Si esto es así, entonces nos preguntamos: ¿dónde está la
felicidad? ¿Dónde radica la felicidad, para ir a buscarla y hacerla nuestra? Afortunadamente,
santos como Santa Rosa de Lima, tienen la respuesta. En sus escritos, la santa
hace hablar a Nuestro Señor Jesucristo, quien revela que la felicidad del
hombre radica en la gracia que sigue a la cruz y a las tribulaciones. Escribe
así Santa Rosa, haciendo hablar a Jesús[1]: “El
salvador levantó la voz y dijo, con incomparable majestad: “¡Conozcan todos que
la gracia sigue a la tribulación. Sepan que sin el peso de las aflicciones no
se llega al colmo de la gracia. Comprendan que, conforme al acrecentamiento de
los trabajos, se aumenta juntamente la medida de los carismas. Que nadie se
engañe: ésta es la única verdadera escala del paraíso, y fuera de la cruz no
hay camino por donde se pueda subir al cielo!”. Oídas estas palabras, me
sobrevino un ímpetu poderoso de ponerme en medio de la plaza para gritar con grandes
clamores, diciendo a todas las personas, de cualquier edad, sexo, estado y
condición que fuesen: “Oíd pueblos, oíd, todo género de gentes: de parte de Cristo
y con palabras tomadas de su misma boca, yo os aviso: Que no se adquiere gracia
sin padecer aflicciones; hay necesidad de trabajos y más trabajos, para conseguir
la participación íntima de la divina naturaleza, la gloria de los hijos de Dios
y la perfecta hermosura del alma”. Este mismo estímulo me impulsaba
impetuosamente a predicar la hermosura de la divina gracia, me angustiaba y me
hacía sudar y anhelar. Me parecía que ya no podía el alma detenerse en la
cárcel del cuerpo, sino que se había de romper la prisión y, libre y sola, con
más agilidad se había de ir por el mundo, dando voces: “¡Oh, si conociesen los
mortales qué gran cosa es la gracia, qué hermosa, qué noble, qué preciosa,
cuántas riquezas esconde en sí, cuántos tesoros, cuántos júbilos y delicias!
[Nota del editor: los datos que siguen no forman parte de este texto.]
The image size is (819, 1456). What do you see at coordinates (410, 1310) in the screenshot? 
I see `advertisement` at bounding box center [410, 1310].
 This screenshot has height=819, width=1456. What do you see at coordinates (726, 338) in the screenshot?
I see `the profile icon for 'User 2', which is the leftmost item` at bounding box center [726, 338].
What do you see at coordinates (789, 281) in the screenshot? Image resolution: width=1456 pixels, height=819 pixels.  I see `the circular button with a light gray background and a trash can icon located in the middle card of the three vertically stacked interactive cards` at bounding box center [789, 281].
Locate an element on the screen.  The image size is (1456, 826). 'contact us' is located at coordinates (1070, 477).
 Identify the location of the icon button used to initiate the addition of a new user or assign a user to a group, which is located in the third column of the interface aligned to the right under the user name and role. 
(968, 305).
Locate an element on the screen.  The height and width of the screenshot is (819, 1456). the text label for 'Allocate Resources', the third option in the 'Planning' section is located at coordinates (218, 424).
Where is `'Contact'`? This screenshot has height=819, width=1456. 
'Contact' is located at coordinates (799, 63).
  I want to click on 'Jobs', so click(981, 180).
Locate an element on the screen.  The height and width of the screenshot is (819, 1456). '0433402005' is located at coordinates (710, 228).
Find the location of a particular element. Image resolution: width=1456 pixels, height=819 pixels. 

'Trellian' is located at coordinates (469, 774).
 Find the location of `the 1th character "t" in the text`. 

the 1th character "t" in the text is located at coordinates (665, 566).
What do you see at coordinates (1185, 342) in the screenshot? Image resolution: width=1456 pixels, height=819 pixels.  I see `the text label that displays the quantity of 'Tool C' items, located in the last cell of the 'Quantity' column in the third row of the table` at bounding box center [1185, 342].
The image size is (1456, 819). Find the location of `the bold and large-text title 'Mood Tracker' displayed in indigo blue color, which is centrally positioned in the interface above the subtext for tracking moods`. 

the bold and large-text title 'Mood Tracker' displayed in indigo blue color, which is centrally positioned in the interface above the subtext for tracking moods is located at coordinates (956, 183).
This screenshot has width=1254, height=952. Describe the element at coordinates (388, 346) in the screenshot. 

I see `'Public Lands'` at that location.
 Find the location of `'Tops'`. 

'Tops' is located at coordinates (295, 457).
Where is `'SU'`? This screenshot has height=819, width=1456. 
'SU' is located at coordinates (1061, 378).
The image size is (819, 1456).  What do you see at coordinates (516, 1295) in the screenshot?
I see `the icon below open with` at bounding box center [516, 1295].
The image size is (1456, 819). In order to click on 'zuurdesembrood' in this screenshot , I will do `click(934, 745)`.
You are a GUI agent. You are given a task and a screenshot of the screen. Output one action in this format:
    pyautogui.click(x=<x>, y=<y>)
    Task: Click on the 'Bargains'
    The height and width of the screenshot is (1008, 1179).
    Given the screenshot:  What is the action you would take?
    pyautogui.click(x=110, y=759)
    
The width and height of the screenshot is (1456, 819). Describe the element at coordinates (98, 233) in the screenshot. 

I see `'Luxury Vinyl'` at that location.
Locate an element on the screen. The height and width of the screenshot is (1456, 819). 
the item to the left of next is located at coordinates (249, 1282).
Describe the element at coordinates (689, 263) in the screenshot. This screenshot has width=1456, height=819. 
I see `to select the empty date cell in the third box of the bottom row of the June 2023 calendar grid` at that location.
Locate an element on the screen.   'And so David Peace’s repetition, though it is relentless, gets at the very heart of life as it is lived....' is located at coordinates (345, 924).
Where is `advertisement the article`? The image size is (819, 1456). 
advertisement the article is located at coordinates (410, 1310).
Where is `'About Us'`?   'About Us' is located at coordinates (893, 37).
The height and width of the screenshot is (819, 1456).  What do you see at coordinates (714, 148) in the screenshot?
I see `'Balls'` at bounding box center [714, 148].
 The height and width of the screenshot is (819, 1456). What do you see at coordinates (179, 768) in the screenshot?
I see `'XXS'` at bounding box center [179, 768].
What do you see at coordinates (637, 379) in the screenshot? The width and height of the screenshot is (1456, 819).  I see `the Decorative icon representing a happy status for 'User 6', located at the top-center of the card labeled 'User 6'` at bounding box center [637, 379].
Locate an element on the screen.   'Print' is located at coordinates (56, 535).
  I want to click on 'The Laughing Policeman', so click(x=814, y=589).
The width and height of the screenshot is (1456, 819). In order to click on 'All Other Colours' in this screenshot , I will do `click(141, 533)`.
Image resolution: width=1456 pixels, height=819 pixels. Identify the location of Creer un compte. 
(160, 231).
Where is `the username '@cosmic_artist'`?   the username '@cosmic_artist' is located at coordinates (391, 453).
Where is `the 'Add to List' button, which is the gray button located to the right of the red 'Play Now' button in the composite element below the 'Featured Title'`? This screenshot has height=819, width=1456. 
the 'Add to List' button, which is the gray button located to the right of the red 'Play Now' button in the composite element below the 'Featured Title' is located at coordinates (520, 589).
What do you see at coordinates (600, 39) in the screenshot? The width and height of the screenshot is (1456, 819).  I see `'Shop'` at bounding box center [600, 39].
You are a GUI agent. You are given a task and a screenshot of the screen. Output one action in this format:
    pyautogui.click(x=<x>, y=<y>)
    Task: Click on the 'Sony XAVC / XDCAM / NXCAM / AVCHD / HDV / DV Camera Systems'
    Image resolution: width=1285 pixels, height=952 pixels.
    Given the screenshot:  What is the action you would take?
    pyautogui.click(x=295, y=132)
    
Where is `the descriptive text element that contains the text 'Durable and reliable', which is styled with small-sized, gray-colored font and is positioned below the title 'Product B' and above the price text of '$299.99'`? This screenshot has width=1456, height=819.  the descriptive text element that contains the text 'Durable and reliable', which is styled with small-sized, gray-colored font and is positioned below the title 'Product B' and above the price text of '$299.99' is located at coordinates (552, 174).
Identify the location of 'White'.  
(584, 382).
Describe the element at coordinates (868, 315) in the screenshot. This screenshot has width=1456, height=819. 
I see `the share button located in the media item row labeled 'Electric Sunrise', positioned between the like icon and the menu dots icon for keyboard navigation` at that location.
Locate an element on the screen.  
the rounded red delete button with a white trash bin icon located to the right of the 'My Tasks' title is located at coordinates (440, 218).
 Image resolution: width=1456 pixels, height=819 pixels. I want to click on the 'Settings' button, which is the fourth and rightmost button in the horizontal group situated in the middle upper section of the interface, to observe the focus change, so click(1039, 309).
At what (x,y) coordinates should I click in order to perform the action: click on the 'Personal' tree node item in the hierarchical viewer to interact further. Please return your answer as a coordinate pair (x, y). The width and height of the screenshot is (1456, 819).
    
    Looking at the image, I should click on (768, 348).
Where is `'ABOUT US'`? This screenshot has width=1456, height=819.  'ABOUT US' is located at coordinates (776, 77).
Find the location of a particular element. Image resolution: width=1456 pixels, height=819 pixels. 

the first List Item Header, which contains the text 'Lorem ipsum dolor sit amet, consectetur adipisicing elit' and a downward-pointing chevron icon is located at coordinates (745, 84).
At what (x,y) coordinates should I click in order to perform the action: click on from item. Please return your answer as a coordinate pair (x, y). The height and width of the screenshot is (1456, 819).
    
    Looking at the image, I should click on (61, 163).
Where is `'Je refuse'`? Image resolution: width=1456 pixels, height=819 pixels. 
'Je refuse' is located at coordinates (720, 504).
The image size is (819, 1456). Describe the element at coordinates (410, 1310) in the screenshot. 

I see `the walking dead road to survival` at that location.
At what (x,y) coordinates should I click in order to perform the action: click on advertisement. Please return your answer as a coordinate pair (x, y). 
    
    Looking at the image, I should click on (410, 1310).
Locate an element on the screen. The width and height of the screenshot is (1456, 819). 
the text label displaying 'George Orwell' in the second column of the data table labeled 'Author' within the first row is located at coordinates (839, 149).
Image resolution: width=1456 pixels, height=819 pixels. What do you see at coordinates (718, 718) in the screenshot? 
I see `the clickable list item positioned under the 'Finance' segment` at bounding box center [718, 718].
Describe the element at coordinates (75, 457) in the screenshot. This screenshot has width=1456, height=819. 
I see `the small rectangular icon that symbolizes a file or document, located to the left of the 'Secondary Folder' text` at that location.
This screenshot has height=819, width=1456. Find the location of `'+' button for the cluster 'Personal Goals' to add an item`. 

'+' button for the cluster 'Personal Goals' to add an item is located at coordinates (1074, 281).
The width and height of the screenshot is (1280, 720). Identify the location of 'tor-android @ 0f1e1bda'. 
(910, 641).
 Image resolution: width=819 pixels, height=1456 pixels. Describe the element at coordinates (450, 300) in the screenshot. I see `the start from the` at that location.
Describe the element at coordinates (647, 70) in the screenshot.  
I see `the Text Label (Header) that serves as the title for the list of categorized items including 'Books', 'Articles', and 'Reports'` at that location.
Sin duda emplearían toda su diligencia, afanes y desvelos en buscar penas y
aflicciones; andarían todos por el mundo en busca de molestias, enfermedades y tormentos,
en vez de aventuras, por conseguir el tesoro último de la constancia en el
sufrimiento. Nadie se quejaría de la cruz ni de los trabajos que le caen en
suerte, si conocieran las balanzas donde se pesan para repartirlos entre los
hombres”.
Entonces, según Santa Rosa de Lima, la felicidad del hombre
radica en la gracia, la cual se nos concede para nosotros, los católicos, a
través de los sacramentos, entre ellos, el sacramento de la confesión. Para quien
quiera ser verdaderamente dichoso y feliz, en esta vida y en la otra, Santa
Rosa de Lima, atravesando el tiempo y el espacio, nos deja este mensaje de
santidad: la gracia, que se concede con los sacramentos, es lo que hace
verdaderamente feliz al alma. De esto se sigue que, cuanto más se confiese el
alma, sacramentalmente, y cuanto más reciba la Eucaristía, en estado de gracia,
tanto más feliz será, en esta vida y en la otra. Éste es el mensaje de Santa
Rosa de Lima para el hombre del siglo XXI.